[Stored items]
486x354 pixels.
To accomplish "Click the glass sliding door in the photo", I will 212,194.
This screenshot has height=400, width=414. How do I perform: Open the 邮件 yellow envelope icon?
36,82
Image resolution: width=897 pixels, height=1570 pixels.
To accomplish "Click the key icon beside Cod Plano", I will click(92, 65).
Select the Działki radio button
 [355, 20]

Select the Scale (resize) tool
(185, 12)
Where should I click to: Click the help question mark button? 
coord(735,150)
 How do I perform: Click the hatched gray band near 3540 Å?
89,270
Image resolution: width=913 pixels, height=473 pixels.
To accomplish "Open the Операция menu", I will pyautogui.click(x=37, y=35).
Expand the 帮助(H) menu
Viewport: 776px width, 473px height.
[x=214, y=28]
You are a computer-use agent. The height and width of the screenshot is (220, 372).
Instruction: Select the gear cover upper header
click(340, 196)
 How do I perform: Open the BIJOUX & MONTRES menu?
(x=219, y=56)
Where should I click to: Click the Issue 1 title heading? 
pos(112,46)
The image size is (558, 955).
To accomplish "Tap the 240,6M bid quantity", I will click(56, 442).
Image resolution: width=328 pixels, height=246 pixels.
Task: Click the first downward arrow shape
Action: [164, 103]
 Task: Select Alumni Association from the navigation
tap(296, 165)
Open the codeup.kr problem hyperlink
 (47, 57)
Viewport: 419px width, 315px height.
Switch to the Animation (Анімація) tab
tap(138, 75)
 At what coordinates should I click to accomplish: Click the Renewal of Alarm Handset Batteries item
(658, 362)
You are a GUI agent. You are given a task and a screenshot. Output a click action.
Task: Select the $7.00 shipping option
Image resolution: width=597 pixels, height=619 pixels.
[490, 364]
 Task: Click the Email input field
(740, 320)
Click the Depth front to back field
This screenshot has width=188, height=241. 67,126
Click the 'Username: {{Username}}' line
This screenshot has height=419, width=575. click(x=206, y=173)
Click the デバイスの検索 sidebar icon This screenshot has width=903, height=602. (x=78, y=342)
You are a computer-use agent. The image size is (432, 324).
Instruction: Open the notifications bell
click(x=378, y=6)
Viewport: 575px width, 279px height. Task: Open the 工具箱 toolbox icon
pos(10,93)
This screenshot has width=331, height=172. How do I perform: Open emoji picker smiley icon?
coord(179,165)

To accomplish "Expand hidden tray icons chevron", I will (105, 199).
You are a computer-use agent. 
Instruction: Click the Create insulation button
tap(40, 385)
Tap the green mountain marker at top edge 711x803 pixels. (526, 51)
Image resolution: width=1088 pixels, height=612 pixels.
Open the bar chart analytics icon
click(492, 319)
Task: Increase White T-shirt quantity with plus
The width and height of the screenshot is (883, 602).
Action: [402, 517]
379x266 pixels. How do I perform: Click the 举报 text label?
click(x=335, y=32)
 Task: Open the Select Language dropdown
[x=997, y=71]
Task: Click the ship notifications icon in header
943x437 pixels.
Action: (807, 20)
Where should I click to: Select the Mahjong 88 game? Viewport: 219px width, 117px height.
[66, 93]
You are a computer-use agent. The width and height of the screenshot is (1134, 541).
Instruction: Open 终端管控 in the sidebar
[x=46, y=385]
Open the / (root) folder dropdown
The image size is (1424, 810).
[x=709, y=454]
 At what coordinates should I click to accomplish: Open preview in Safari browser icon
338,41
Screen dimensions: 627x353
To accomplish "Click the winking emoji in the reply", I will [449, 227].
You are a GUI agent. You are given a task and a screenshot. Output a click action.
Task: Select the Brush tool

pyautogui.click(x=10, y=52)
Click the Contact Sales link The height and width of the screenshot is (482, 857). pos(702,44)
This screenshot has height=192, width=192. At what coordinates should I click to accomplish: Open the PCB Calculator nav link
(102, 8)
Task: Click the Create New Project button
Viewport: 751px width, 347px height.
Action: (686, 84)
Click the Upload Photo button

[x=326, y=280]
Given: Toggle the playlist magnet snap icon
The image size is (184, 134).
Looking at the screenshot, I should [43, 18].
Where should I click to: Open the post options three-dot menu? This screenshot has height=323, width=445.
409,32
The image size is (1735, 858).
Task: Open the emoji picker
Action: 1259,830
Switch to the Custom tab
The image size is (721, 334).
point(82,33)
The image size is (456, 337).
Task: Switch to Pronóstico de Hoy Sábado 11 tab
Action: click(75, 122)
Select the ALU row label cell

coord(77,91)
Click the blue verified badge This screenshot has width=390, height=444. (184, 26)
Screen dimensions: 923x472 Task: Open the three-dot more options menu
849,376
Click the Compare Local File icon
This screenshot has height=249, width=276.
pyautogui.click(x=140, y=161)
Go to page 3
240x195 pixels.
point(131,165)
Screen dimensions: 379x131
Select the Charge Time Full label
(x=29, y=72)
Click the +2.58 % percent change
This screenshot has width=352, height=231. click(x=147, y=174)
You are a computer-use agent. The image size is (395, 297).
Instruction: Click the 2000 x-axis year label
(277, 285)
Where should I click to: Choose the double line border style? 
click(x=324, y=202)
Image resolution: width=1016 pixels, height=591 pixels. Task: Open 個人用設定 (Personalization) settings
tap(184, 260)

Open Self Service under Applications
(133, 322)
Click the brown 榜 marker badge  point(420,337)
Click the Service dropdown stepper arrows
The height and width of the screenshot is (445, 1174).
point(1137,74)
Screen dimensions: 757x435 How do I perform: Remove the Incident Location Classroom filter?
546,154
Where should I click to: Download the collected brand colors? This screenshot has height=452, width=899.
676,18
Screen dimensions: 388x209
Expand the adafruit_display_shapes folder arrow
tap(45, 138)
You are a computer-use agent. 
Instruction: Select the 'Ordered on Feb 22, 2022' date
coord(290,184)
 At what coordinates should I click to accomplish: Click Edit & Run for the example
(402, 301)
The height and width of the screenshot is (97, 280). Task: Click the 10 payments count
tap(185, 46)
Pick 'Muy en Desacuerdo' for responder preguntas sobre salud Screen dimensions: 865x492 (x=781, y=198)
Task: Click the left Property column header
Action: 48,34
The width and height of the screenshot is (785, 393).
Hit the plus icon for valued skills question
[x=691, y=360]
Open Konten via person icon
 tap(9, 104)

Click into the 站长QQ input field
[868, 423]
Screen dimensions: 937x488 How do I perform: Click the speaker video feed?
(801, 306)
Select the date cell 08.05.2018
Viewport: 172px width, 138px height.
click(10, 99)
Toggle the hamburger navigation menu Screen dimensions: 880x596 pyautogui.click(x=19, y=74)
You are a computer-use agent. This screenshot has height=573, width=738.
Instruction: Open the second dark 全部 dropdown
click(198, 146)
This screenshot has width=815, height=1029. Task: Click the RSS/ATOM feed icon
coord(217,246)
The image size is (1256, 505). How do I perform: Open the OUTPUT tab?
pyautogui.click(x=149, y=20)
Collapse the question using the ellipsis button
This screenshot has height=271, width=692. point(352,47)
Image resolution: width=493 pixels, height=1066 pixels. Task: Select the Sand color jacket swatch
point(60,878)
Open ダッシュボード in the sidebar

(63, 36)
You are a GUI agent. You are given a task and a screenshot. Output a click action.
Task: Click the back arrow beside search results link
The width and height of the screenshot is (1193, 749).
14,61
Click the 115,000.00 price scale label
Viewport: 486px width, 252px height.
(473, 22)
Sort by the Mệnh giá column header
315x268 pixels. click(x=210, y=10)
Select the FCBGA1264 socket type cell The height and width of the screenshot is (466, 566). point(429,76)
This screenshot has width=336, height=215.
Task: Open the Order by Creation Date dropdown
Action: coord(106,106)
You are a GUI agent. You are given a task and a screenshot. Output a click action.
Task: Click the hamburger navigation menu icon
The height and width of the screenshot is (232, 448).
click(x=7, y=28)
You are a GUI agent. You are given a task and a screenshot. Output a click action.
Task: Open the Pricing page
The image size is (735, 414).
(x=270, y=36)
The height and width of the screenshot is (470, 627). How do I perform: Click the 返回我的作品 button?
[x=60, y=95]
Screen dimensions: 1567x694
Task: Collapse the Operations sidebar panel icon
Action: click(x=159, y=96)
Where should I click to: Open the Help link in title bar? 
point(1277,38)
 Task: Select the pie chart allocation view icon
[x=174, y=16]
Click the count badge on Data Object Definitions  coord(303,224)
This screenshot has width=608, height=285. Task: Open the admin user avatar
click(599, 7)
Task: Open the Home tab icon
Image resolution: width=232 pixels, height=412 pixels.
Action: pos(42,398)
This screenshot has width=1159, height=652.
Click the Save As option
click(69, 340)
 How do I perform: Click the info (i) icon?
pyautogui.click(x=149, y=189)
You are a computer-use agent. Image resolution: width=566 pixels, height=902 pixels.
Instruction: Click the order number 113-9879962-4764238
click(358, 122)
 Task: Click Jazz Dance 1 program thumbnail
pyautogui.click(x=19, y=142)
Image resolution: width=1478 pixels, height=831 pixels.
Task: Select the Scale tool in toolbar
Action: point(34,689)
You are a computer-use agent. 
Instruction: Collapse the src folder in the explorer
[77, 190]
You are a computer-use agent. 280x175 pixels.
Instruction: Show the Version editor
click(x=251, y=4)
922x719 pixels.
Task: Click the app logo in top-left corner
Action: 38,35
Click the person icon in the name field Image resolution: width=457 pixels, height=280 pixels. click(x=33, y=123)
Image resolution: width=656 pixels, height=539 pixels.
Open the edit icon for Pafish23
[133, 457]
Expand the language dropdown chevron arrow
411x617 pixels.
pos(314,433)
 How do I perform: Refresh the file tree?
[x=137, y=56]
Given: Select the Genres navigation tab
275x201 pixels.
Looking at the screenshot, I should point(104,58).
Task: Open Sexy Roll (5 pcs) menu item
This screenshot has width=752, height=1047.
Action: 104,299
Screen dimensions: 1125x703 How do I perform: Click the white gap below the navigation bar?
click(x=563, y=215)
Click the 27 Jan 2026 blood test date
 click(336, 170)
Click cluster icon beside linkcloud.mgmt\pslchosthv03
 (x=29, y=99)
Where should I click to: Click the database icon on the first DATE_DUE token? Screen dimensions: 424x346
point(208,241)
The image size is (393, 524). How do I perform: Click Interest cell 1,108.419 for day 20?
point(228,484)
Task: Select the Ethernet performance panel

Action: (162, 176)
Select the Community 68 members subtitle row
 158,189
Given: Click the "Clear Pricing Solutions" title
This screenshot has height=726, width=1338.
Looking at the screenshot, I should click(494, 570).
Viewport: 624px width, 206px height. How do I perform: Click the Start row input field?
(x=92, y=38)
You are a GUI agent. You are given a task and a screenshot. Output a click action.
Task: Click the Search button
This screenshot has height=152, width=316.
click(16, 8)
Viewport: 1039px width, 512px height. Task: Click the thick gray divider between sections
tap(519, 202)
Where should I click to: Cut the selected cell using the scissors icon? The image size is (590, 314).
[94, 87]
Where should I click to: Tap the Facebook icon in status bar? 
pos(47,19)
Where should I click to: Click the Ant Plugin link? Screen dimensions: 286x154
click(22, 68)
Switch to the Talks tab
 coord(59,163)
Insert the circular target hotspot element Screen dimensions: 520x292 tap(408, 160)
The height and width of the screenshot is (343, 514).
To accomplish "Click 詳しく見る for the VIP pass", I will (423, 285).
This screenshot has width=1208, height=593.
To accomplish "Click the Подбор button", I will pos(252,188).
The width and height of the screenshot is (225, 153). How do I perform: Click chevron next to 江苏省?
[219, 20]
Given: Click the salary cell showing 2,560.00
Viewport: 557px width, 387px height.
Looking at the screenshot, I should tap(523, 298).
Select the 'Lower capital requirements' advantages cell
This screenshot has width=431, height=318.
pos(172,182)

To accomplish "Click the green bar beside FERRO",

The task
Search the data for "page" and list every line in which it occurs.

Final answer
Go to page 3
Task: Open the Pricing page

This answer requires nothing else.